12/26 Flashback: Revival vs. reform

12/26 Flashback: Revival vs. reform

From December 26, 2020, “But if any one of us should interfere


… “Changing hearts and minds” — conversion — has long been the foundation of white evangelical theories of politics and social change. On some level, for example, Billy Graham believed that his mass-evangelism was working in parallel with the mass-protests led by his Baptist contemporary Martin Luther King Jr. Billy was confident that if everyone got saved and thereby dealt with the sin in their own lives, society as a whole would be transformed, and that this would actually be a more effective approach than all the unnerving, unsettling things MLK was doing.

Young Sheldon

Graham and the white evangelical world he represented, in other words, believed that personal salvation was the key — that it was both necessary and sufficient as a response to any given social ill or injustice. He believed that no reform was possible without personal salvation, and that personal salvation would, by itself, produce every needed reform. You say you want a revolution? What you really want is a revival.

This approach has long, deep roots in white evangelicalism. Consider, for example, Charles Sheldon’s In His Steps — the WWJD? book that became a runaway best-seller a generation before Billy Graham. Sheldon was both an evangelical and a Social Gospel socialist, but he envisioned socialism sweeping the nation as an after-effect of mass conversion and religious revival. This idea of reform-through-revival held sway among white evangelicals throughout most of the 20th century.

I’d point to the examples of the first and second Great Awakenings as evidence that this theory simply doesn’t work. And I’d further suggest that folks like Billy Graham and Charles Sheldon were exceptional in their apparent good-faith belief that it would work, skeptically pointing out that many others likely embraced this theory not because they hoped to bring about reform/revolution through revival, but because they preferred to distract from reform/revolution by shifting the focus to otherworldly revival and opiating the masses. But that’s beside the point here.

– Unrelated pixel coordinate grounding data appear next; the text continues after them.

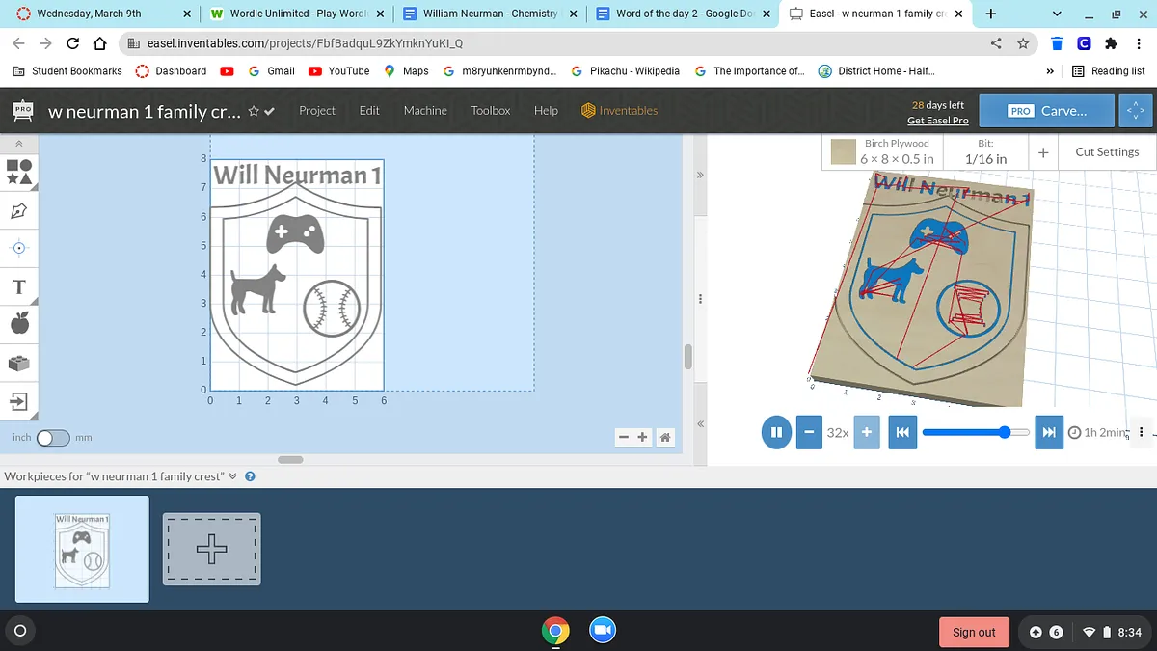
Task: Select the Text tool
Action: tap(19, 286)
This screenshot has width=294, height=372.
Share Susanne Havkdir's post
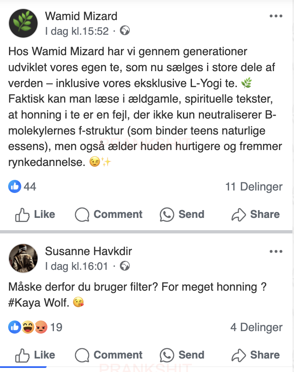256,355
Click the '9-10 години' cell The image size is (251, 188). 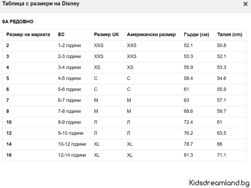[x=71, y=133]
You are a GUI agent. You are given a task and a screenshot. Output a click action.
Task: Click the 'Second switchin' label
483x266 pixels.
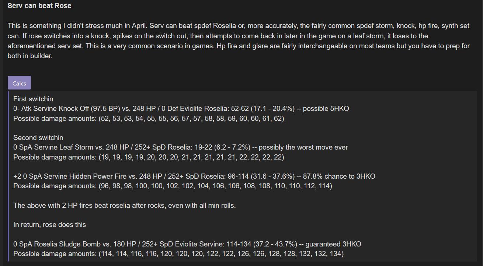point(38,138)
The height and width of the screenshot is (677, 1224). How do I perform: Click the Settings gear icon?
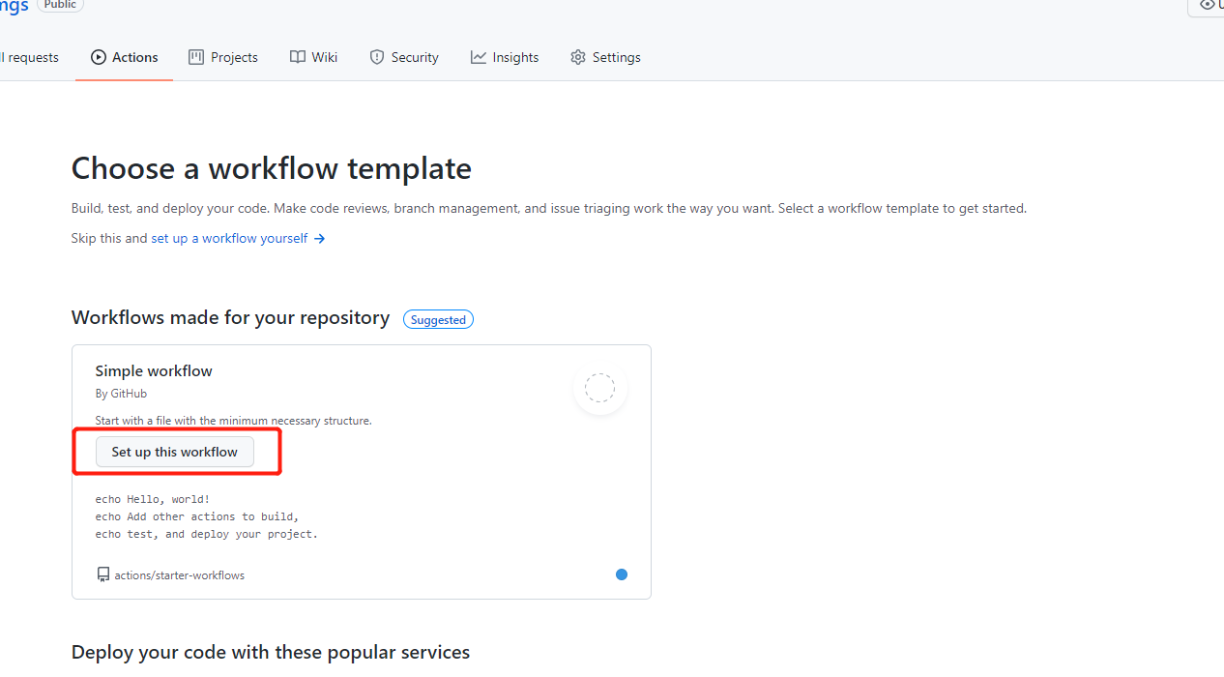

The point here is that white evangelicalism in the 21st century appears to have abandoned its former belief (or former pretense) that mass-revival would bring about a better world. Their actions can no longer even semi-plausibly be explained by such a belief. Their actions are no longer consistent with a religion or a political movement that believes what Graham and Sheldon once did. But their actions are entirely consistent with a movement of militant white nationalism driven by a fearful need to maintain and expand white patriarchal hegemony and to put women, religious minorities, and all non-white people back in their place as subordinates.